[Linux-cluster] Monitoring services/customize failure criteria

Tue Sep 16 21:55:25 UTC 2008

> -----Original Message-----
> > LSB is strictly for init scripts.
> > OCF is strictly for a cluster-managed resource.
> 
> That's not quite true; OCF is a backwards-compatible extension to LSB.
> ie, a script can be a fully compliant OCF _and_ LSB script at the same
> time, and behave differently depending on how it is called, and share
> code.

Yes, a script can be compliant with both standards but that can't be
assumed.

I'm using section 4 of OCF RA API (at
http://www.opencf.org/cgi-bin/viewcvs.cgi/specs/ra/resource-agent-api.tx
t?rev=HEAD - if this is not the correct document, then please point me
to the correct one) as the basis of my comparison of LSB and OCF:

"The API tries to make it possible to have RA function both as a normal
LSB
init script and a cluster-aware RA, but this is not required
functionality."

I would interpret that to mean OCF RA scripts are not required to be
backwards-compatible with LSB. The statement "OCF is a
backwards-compatible extension to LSB" could be misleading. I think a
better statement would be "OCF allows a script to be
backwards-compatible with LSB." An OCF script would have to be
individually identified as being backwards-compatible with LSB, not OCF
RA scripts as a whole. I'm taking the safe stance and saying they're
different because of the wording in OCF RA API. If a OCF script is
compliant with LSB, then it can be used as an init script and would be
better, all around, in my opinion.

The problem, which prompted this whole discussion in the first place,
are the exit codes for 'status' and 'monitor'. As you said, LSB uses 2
different tables of codes while OCF has only one. Your original question
from Monday:

> Is it really only 0 versus non-zero for status? How does the system
> distinguish between running, failed, and cleanly stopped then? I ask
> because both LSB & OCF specify a slightly more differentiated status
> exit code.

My answer is: the wrapper script only distinguishes between zero and
non-zero exit codes from scripts. In essence, zero is success and
non-zero is failure. Since the LSB exit codes for 'status' do not map to
the exit codes for 'monitor', the /usr/share/cluster/script.sh "mashes"
it into one. The code (from Red Hat 5 Update 1) would seem to confirm
this:

=====================================
# Don't need to catch return codes; this one will work.
ocf_log info "Executing ${OCF_RESKEY_file} $1"
${OCF_RESKEY_file} $1

declare -i rv=$?
if [ $rv -ne 0 ]; then
        ocf_log err "script:$OCF_RESKEY_name: $1 of $OCF_RESKEY_file
failed (returned $rv)"
        return $OCF_ERR_GENERIC
fi
=====================================

All non-zero exit codes are mapped to the OCF generic error code of 1.
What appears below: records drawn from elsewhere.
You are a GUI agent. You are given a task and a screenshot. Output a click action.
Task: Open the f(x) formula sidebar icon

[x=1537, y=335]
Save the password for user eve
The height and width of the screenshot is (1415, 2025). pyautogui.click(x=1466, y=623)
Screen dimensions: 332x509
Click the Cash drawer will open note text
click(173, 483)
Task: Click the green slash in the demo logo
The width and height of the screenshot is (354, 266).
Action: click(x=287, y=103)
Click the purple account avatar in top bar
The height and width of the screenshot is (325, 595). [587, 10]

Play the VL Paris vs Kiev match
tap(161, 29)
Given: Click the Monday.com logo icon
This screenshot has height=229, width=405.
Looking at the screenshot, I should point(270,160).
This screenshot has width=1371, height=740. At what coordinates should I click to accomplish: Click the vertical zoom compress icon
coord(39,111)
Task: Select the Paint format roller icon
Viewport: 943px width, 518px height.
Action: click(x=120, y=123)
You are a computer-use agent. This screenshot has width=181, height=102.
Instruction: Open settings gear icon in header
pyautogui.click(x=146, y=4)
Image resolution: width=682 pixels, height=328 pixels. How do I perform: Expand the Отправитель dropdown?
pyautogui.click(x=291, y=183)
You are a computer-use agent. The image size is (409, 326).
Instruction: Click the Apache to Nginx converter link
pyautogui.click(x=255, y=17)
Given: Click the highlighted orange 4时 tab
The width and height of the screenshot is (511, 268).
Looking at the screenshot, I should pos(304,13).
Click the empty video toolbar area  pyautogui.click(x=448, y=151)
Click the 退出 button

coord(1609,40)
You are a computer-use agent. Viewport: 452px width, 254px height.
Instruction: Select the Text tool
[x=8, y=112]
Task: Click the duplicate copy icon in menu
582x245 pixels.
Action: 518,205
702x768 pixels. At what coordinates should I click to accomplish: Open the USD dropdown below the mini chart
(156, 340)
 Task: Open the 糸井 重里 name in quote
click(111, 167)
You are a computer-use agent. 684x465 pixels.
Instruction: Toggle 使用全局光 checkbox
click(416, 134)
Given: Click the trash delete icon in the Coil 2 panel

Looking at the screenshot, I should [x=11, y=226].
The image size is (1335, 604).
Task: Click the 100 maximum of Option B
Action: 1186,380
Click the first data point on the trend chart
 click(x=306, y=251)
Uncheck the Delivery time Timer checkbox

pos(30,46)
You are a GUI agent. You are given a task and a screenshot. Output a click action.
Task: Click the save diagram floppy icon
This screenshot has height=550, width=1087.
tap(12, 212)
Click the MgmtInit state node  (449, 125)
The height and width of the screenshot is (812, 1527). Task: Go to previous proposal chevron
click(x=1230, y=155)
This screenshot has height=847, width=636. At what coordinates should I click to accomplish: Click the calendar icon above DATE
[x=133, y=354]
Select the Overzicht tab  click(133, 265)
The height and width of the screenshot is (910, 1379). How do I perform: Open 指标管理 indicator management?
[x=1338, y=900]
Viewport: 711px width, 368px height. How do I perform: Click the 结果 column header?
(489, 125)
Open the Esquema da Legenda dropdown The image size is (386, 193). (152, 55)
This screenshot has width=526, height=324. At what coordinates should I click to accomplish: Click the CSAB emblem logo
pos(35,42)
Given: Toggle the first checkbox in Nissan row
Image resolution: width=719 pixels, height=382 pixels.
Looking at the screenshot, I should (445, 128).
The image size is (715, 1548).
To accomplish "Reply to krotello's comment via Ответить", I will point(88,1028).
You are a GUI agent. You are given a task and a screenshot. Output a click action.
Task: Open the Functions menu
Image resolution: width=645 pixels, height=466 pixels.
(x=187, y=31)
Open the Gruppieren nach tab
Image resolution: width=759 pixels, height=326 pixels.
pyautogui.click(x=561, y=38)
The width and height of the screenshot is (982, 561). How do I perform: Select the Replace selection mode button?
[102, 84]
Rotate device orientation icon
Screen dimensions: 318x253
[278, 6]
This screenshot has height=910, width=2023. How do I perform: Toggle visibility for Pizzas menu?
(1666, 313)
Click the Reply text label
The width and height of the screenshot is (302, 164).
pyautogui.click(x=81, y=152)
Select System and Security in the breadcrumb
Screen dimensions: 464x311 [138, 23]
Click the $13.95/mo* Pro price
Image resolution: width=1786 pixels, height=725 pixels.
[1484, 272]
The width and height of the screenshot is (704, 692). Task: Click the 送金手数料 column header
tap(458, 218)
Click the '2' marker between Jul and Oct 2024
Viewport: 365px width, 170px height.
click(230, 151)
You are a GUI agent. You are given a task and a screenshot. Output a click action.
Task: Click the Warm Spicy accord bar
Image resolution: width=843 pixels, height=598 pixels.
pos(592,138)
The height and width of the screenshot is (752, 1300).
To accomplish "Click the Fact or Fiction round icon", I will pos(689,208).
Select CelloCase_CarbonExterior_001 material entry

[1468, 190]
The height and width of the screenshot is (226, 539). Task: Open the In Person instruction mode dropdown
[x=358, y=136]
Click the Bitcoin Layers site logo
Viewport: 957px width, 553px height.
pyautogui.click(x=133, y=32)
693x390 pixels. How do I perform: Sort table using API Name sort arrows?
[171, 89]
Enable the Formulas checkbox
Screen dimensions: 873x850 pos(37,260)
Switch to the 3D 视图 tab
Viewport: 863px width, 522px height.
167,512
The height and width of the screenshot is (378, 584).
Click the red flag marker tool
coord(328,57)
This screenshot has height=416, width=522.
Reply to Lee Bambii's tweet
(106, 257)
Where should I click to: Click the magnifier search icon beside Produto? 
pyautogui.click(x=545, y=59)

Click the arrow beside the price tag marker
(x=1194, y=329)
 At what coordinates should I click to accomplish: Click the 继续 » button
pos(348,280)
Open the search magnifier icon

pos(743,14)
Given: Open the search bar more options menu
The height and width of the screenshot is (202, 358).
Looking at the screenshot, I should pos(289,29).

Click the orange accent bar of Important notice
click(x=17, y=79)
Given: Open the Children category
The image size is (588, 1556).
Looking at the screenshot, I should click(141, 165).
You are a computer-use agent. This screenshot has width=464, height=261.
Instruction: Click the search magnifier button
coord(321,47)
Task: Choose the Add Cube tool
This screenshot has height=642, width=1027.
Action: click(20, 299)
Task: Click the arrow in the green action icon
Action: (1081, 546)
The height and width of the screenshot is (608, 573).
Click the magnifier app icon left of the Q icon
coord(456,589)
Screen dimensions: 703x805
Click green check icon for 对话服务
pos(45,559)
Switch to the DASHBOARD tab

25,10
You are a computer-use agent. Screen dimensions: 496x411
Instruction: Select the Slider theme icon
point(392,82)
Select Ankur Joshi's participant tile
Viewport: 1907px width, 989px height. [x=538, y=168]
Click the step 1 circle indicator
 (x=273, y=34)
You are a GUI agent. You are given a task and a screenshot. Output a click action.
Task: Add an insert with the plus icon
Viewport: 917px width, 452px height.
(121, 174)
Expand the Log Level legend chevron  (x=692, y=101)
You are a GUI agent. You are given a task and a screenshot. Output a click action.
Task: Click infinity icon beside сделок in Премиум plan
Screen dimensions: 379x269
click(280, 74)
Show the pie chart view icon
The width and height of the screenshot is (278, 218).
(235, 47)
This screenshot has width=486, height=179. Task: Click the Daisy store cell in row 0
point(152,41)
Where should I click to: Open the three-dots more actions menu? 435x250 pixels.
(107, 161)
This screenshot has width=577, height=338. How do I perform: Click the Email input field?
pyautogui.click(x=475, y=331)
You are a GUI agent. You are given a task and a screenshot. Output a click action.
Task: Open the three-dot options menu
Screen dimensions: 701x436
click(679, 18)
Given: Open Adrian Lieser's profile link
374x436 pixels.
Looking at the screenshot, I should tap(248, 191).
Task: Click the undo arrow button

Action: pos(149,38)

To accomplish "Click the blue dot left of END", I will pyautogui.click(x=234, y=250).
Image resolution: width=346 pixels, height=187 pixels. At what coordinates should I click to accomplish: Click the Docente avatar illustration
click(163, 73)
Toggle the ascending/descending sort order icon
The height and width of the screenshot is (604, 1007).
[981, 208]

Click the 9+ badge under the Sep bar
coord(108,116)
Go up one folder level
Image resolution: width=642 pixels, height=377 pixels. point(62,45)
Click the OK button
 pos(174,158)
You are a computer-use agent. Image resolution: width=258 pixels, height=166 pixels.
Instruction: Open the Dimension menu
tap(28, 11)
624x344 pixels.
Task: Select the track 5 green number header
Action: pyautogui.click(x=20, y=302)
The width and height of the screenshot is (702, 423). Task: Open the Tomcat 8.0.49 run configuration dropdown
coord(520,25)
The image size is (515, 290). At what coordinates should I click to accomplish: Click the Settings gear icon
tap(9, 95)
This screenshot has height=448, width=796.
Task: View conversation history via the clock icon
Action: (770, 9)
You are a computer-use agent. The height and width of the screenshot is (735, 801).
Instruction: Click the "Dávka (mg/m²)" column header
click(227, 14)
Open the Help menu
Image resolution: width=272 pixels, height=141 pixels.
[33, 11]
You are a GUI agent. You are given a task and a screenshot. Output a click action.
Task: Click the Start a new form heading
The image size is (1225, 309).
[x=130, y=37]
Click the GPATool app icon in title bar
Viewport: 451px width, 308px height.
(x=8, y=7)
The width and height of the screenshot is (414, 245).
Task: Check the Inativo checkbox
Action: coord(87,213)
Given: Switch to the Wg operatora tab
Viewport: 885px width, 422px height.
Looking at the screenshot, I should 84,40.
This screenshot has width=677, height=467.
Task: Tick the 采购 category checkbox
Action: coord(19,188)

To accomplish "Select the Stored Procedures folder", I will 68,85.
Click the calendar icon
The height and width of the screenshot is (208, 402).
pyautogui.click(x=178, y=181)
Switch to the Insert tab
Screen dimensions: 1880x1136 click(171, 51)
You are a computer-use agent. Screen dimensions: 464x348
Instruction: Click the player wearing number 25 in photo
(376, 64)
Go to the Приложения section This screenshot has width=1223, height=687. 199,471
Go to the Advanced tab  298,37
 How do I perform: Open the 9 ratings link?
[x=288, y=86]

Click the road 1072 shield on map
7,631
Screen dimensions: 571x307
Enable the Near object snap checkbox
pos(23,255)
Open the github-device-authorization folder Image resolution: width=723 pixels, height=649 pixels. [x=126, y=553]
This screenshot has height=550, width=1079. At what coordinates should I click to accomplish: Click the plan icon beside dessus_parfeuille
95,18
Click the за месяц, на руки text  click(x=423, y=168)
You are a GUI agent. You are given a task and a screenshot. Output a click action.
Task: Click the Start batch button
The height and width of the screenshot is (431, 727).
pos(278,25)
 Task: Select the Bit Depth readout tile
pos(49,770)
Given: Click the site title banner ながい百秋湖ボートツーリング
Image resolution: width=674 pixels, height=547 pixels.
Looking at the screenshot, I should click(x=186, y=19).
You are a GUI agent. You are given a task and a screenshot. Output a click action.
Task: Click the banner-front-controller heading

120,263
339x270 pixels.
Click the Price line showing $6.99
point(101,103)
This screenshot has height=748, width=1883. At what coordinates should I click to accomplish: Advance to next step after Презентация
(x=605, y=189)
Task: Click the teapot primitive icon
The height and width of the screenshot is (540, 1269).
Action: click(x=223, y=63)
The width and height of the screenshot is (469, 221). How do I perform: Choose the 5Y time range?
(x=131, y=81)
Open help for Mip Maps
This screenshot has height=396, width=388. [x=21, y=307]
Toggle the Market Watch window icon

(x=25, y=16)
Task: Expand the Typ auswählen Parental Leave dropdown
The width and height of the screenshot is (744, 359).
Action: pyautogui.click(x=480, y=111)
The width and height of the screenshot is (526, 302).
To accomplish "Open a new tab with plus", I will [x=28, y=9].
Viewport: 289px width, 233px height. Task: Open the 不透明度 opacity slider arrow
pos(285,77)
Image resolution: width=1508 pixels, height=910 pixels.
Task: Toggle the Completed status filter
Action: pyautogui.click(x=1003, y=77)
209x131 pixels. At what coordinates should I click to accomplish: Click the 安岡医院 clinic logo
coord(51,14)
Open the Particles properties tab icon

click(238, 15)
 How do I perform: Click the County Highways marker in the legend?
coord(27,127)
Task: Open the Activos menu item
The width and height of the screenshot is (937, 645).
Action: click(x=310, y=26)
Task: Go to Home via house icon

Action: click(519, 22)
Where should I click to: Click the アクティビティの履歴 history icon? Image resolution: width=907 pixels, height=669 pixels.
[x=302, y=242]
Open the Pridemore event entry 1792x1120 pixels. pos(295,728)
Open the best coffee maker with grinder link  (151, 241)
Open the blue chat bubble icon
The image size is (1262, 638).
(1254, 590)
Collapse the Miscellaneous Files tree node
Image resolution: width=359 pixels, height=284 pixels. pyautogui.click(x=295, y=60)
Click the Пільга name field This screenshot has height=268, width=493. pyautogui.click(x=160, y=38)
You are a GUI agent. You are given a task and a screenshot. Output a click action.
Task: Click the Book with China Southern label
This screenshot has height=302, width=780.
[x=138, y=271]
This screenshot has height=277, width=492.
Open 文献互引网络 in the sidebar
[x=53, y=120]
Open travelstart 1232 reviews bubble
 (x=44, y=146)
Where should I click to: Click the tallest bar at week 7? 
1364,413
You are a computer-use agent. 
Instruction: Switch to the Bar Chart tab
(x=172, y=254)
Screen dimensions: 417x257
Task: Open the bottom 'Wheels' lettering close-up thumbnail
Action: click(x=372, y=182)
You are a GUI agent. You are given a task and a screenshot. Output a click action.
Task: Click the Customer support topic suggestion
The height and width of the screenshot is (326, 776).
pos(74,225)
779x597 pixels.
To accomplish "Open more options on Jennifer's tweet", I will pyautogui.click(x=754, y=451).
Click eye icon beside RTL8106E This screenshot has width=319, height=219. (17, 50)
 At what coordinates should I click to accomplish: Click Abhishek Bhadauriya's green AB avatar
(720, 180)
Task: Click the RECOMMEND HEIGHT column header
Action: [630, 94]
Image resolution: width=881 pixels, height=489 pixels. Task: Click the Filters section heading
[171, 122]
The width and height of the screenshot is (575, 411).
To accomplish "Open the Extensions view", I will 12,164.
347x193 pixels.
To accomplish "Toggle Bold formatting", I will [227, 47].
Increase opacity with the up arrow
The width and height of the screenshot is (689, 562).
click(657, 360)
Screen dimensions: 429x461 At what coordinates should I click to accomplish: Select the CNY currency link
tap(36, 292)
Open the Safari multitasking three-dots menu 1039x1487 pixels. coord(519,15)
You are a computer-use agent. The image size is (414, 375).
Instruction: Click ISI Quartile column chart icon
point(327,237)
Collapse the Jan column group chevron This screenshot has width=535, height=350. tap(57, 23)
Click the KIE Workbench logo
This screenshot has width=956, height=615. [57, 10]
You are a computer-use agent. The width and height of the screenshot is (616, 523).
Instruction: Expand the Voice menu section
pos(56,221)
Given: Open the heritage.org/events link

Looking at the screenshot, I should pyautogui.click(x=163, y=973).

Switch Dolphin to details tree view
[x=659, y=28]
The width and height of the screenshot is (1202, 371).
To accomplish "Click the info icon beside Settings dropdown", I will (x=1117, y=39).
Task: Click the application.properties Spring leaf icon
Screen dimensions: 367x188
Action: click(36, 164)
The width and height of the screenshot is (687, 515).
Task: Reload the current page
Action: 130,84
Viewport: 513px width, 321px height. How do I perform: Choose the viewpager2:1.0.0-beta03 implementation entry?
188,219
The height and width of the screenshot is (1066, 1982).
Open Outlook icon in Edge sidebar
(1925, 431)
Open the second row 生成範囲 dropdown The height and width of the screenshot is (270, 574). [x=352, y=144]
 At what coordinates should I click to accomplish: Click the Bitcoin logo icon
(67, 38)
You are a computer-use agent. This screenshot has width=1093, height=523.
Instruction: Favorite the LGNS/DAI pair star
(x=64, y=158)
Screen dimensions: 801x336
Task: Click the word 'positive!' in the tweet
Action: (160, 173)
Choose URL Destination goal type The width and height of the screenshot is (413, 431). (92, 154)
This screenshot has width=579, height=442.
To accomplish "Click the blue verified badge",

> An LSB-compliant script doesn't need a wrapper to be made 
> OCF-compliant.
> 
> Or, well, yes, of course the calling conventions are 
> different,

That, alone, means you do need a wrapper *if* the calling program
(rgmanager, pacemaker, whatever) does not implement LSB conventions. You
can't call an LSB script with "monitor" and expect a result. If the
resource manager knows to call a script with "status" instead of
"monitor" and interpret the exit code properly, then you have a more
versatile product and don't need a wrapper script. But then the onus is
on you to track the LSB spec along with the OCF spec and handle
differences between them in your code. Rgmanager doesn't have to do that
because it expects only OCF behavior and uses a wrapper shell script to
handle LSB scripts.

> I think the disconnect here is mostly a misunderstanding of the exit
> codes for LSB "status"; it is not merely a 0 or !0 
> distinction. It also
> has "3", which means "not running (unused)". A rather important
> distinction from a failure.

Agreed. Interpreting the exit code needs to be done with prior knowledge
about the state of the service. An exit code of 3 can be either "good"
or "bad" - it depends on what state the service *should* be in. If a
service should be running, a 3 is bad. If it should not be running, a 3
is good. Unfortunately, the wrapper script for rgmanager doesn't make
such distinctions.

--Jeff
Performance Engineer

OpSource, Inc.
http://www.opsource.net
"Your Success is Our Success"